Gokul JS, a founding engineer of Aerotime, summarised the whole debate with a easy analogy: “Think about handing somebody a dense web page of textual content, taking it away, then asking questions. They’ll keep in mind bits, not every little thing,” he mentioned in a put up on X. He added that LLMs are not any completely different in such conditions and that simply because they deal with extra context doesn’t at all times assure an correct response.
Moreover, a ten million context window is large, however it might not embody each use case. Granted, RAG use instances have definitely diminished with time, given how most AI models retrieve data from just a few PDFs with ease, however a number of sensible use instances might want to transcend that.
“Most enterprises have terabytes of paperwork. No context window can embody a pharmaceutical firm’s 50K+ analysis papers and many years of regulatory submissions,” said Skylar Payne, a former ML programs engineer at Google and LinkedIn.
It may make sense if we’re speaking about how gpt-3.5 used to have 4k context and we wanted RAG for an arxiv paper however we don’t should now.
Again to this time: Even with 10M context, we’ll in all probability nonetheless RAG for arxiv papers from 2025 alone, and I’m unsure loading 10M price…
— Eugene Yan (@eugeneyan) April 6, 2025
Moreover, AI models have information cutoffs. This implies they can’t reply queries depending on the most recent real-time data until retrieved dynamically, which requires utilizing RAG.
Furthermore, if somebody plans to run Llama 4 on inference suppliers like Groq or Collectively AI, these companies provide a context restrict considerably decrease than 10 million. Groq provides approximately 130,000 tokens for each the Llama 4 Scout and Maverick. Collectively AI offers about 300,000 tokens for the Llama 4 Scout and approximately 520,000 tokens for the Llama 4 Maverick.
LLMs Carry out Poorly Past 32,000 Tokens
Furthermore, a study revealed that after 30,000 tokens in context, LLMs exhibited a decline in efficiency. Though it didn’t embody the Llama 4 model, the research indicated that at 32k tokens, 10 out of 12 examined AI models carried out beneath half their short-context baseline. Even OpenAI’s GPT-4o, one of many high performers, dropped from a baseline rating of 99.3% to 69.7%.
“Our evaluation suggests these declines stem from the elevated problem the eye mechanism faces in longer contexts when literal matches are absent, making it tougher to retrieve related data,” learn the research.
The review additionally famous that conflicting data inside the context can confuse the AI model, making it vital to use a filtering step to take away irrelevant or deceptive content material. “That’s normally not an issue with RAG, but when we indiscriminately put every little thing within the context, we’ll additionally want a filtering step,” said D’Alia, who cited the above study to again his arguments.

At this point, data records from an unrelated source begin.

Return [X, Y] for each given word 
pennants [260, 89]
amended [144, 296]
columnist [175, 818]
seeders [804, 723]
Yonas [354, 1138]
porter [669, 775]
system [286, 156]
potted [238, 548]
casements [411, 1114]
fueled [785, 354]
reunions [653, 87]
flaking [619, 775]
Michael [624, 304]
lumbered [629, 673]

All issues thought-about, Meta’s Llama 4 is certainly an enormous step ahead in open supply AI.
Artificial Analysis, a platform that evaluates AI models, mentioned that the Llama 4 Maverick beats the Claude 3.7 Sonnet however trails the DeepSeek-V3 whereas being extra environment friendly. However, the Llama 4 Scout provides efficiency parity with the GPT-4o mini.

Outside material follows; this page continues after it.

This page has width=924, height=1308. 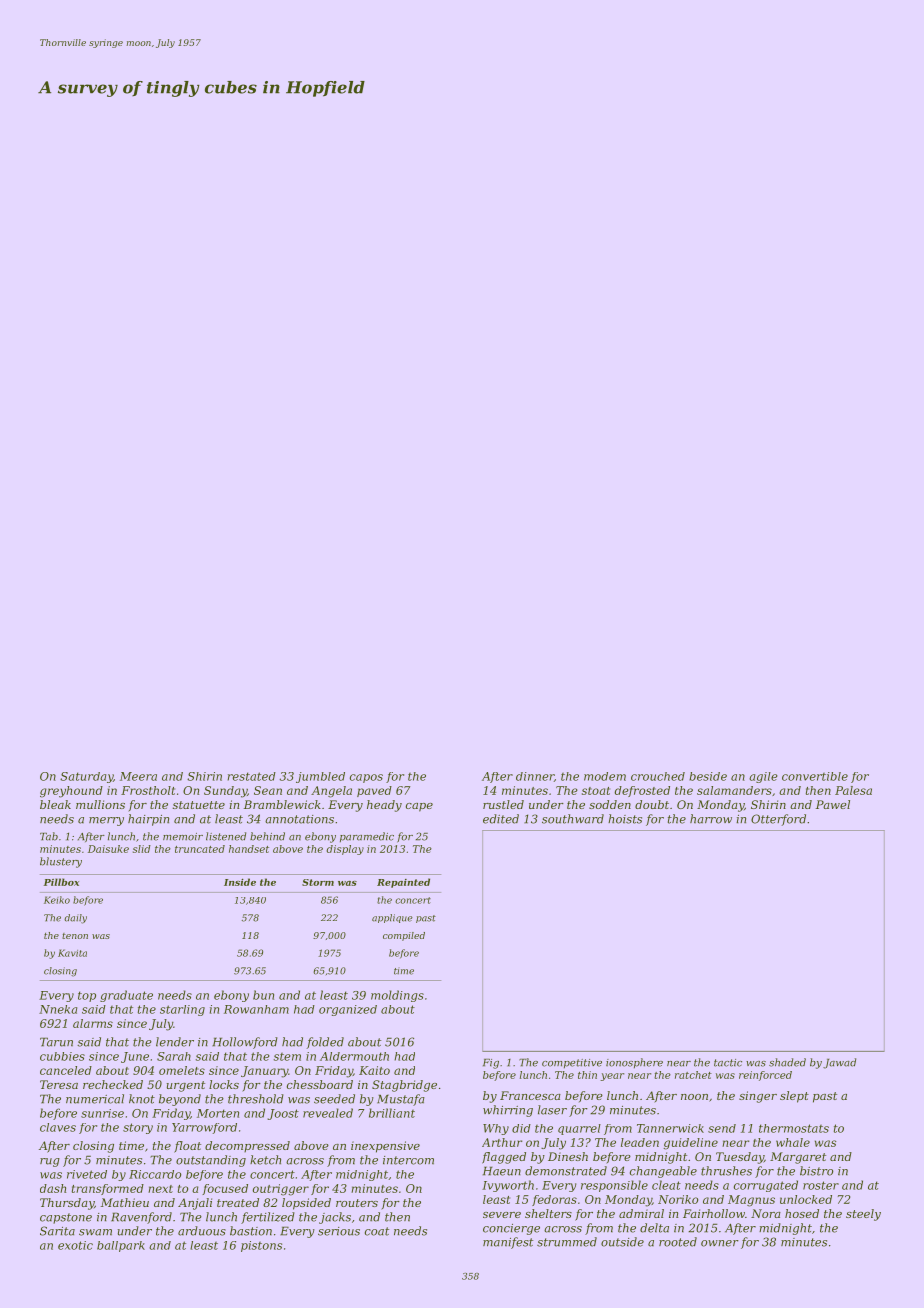 I want to click on hoists, so click(x=625, y=819).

On the MMLU-Professional benchmark, which evaluates LLMs on reasoning-focused questions, the Llama 4 Maverick scored 80%, matching the Claude 3.7 Sonnet (80%) and OpenAI’s o3-mini (79%).
On the GPQA Diamond benchmark, which exams AI models on graduate-level science questions, the Llama 4 Maverick scored 60%, decrease than Gemini 2.0 Flash (60%) and DeepSeek V3 (66%).